Die minimale Maschinerie von COPI-Vesikeln besteht aus dem kleinen Guaninnukleotid-bindende Protein (GNBP) Arf1, dem Hüllproteinkomplex Coatomer und Proteinen der p24-Familie. Trotz umfassender biochemischer Studien sind bis heute die Schritte der COPI-Vesikelbiogenese nicht im Detail aufgeklärt. So ist für das kleine GNBP Arf1 bekannt, dass nach GEF-vermitteltem Nukleotidaustausch an Membranen Konformationsänderungen auftreten, die unter anderem das Ausklappen der amphiphilen N-terminalen alpha-Helix mit ihrem Myristoyl-Anker bewirken, die in die Membran inserieren (Antonny et al., 1997; Franco et al., 1996). Hier dimerisiert Arf1wt, die Mutante Arf1Y35A jedoch nicht. Diese Mutante ist zudem nicht in der Lage, freie COPI-Vesikel zu generieren (Beck et al., 2008). Es ist bisher noch nicht bekannt, wann die Dimerisierung erfolgt und wie die Dimer-Interaktionsfläche aussieht. In dieser Arbeit wurden die Rolle der Dimerisierung und die mögliche Dimerinteraktionsfläche von Arf1 untersucht. Dazu wurde zum einen die Mutante Arf1Y35F generiert und ihre Eigenschaften im Vergleich zum Arf1 Wildtyp untersucht. Die biochemische Analyse ergab, dass sich Arf1Y35F in den biochemischen Eigenschaften nicht vom Wildtyp-Arf1 unterscheidet, sodass angenommen werden kann, dass der große hydrophobe Rest in die Dimerisierung involviert ist. Zum anderen wurde eine N-terminal verkürzte Arf1-Variante – Arf1NDelta17 – als His-getaggtes Konstrukt in seiner GTP-gebundenen Form chemisch quervernetzt und kristallisiert. Aus der Kristallstruktur, die eine antiparallele Doppelhelix darstellt, ist zu schließen, dass die chemisch quervernetzte Form von His6-Arf1NDelta17 jedoch nicht das aktive Arf1-Dimer darstellt. Da die Orientierung der amphiphilen N-terminalen alpha-Helix mit ihrem Myristoyl-Anker in der Membran möglicherweise eine Rolle für die Dimerisierung spielt, wurde versucht, myristoyliertes Volllängen-Arf1 in der GTP-gebundenen Form in Anwesenheit von Detergentien zu kristallisieren, was jedoch bisher erfolglos blieb. Hierzu konnte der Nukleotidaustausch an Mizellen aus Detergentien anstelle von liposomalen Membranen etabliert werden.

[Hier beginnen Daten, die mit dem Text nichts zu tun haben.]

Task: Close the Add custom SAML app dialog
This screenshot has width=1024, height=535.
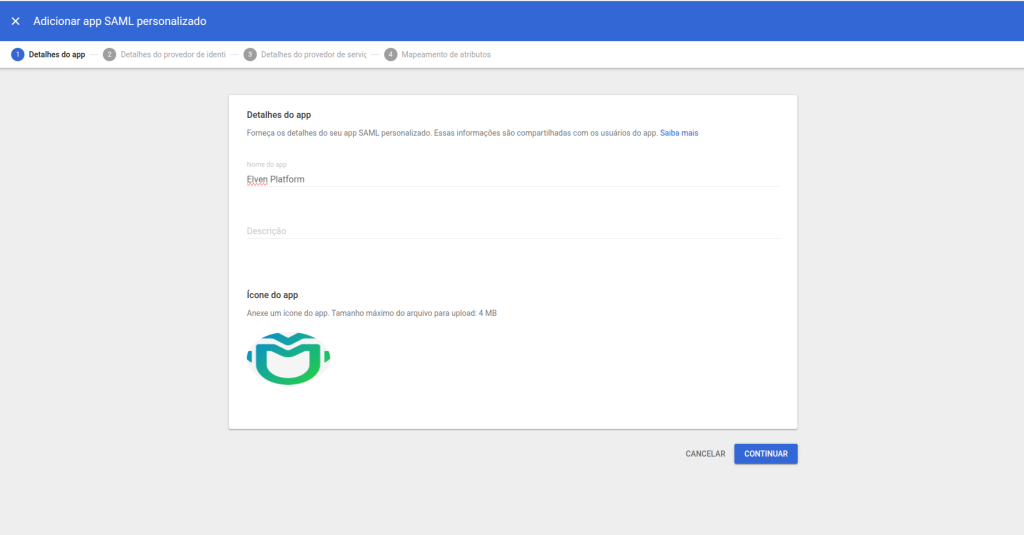Action: pos(15,21)
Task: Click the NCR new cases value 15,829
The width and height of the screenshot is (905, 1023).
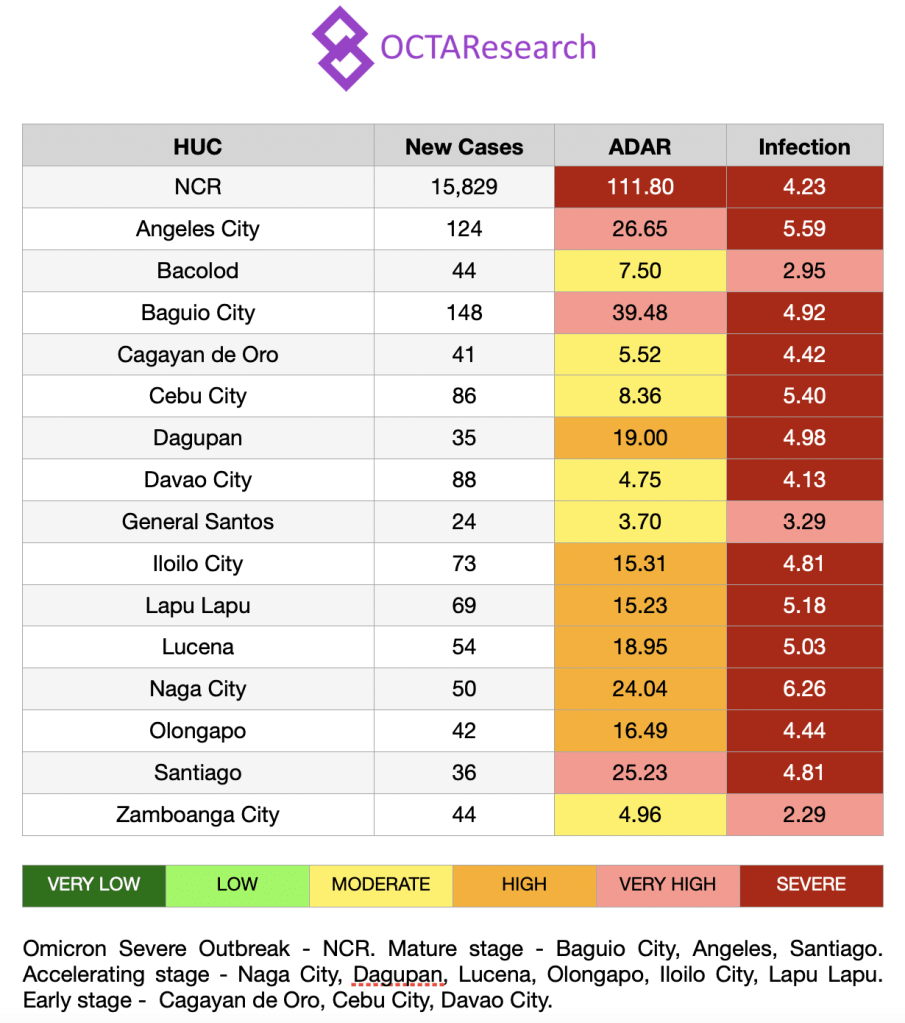Action: 464,187
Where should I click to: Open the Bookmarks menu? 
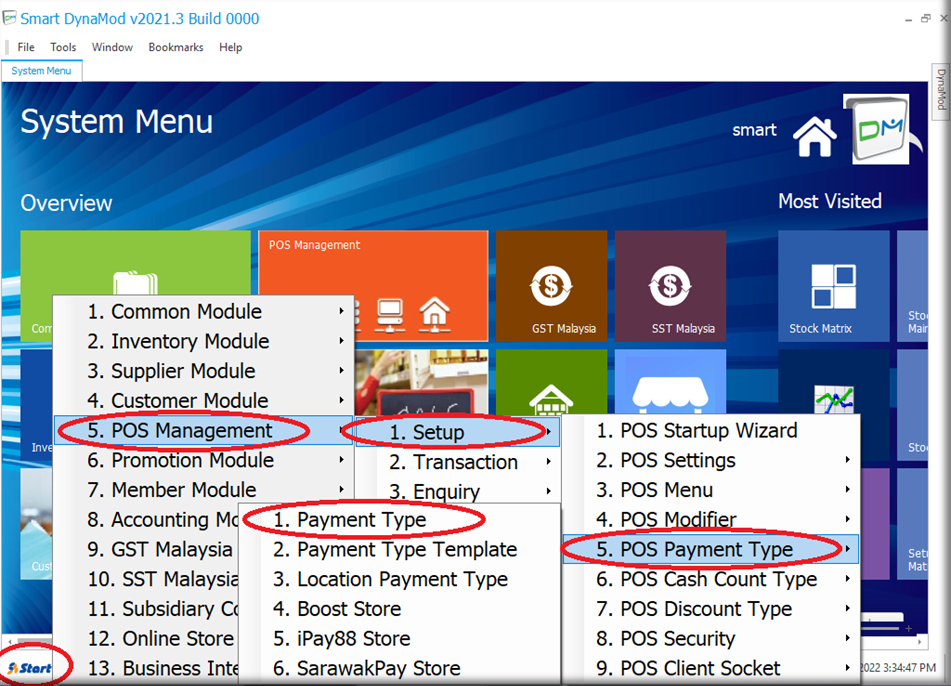point(176,47)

Translation of abstract (English)

Despite extensive biochemical analysis of the formation of COPI coated vesicles, which revealed amongst other things the minimal machinery of COPI-vesicles (the small nuanine nucleotide binding protein (GNBP) Arf1, the coat complex coatomer and proteins of the p24-family) the mechanism of COPI-vesicle biogenesis is yet not fully understood. The small GNBP Arf1 in its GDP-bound form binds to membranes via dimeric p24-proteins (Gommel et al., 2001), where the GEF-mediated nucleotide exchange to GTP occurs. Exchanging GDP to GTP leads to conformational changes in Arf1, resulting in the exposure of its amphiphilic N-terminal alpha-helix with its myristoyl-anchor being inserted into the membrane (Antonny et al., 1997; Franco et al., 1996). Activated membrane-bound Arf1 dimerises, whereas a mutant of Arf1 – Arf1Y35A – is not able to dimerise and fails in generating free COPI vesicles (Beck et al., 2008). However, it is still unknown, at which step dimerisation occurs and how the dimer-interface looks like. The aim of this work was to elucidate the dimer-interface. First, a mutant with an aminoacid mutation in the putative dimer interface – Arf1Y35F – was generated and biochemically analysed. As it behaves like Arf1wt one can speculate that the bulky hydrophobic residue rather than the hydroxyl-group of Y35 is important for dimerisation. Secondly, to get insights into the dimer-interface, an N-terminal truncated version of Arf1 – Arf1NDelta17 – was purified in its GTP-bound form, chemically dimerised and crystallised. Analysis of the crystal structure, which describes an antiparallel double-helix, revealed, that chemically crosslinked Arf1 does not reflect the active Arf1-dimer found on membranes. As the N-terminus might play a role in dimerisation a third approach aimed at crystallising full length Arf1wt in its GTP-bound form in the presence of micelles, which did not succeed so far. The nucleotide exchange of GDP to GTP in Arf1 in the presence of micelles instead of membranes could be established.